Every day, I would talk about everything and anything. At first, it was simply just a place for me to ramble into the void and spill my thoughts. I was able to just open the app, say whatever was on my mind, close it, and then never had to think about it. We self-regulate our conversations with people based on their expressions, facial reactions, and body language. Perhaps we’re telling them a story about our bad tinder date, and if they look bored, we try our best to make it more interesting or finish it quickly. In person, there is no way of escaping each other’s presence without physically leaving the room and when we do decide to leave, we ponder around how to say it or when is the perfect time to exit. On the internet, there are only three options when it comes to cybernetic conversations— responding to the person’s message, leaving them on read, or simply never open their message at all.

I didn’t have to see the people that were reading my Instagram posts or wait to see their reactions on their faces. I was still safe indoors with the ability to slip in and out of the virtual world that I was building for myself. Slowly and surely, people had started to listen. Suddenly, magazines reached out to interview me and people began messaging me their stories and how they related to me. Eventually, I even got to be part of photoshoots and speak on panels as well.
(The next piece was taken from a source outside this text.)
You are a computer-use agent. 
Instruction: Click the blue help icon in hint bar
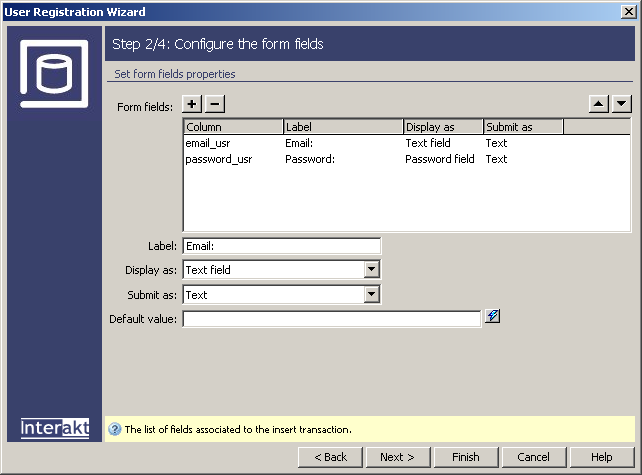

At first, the sudden transformation of being ignored and looked down upon to being featured in major magazines was confusing, but I was over the moon with how much attention I was getting. People are actually listening to me, I thought to myself. However, the sudden change I was experiencing in the cyber world didn’t necessarily impact my life outside of social media. Till this day, whenever I express my same views that I am pouring on the internet in real life, I am met with annoyance and cruelty. However, on the internet, I am seen as “revolutionary” and “inspiring”.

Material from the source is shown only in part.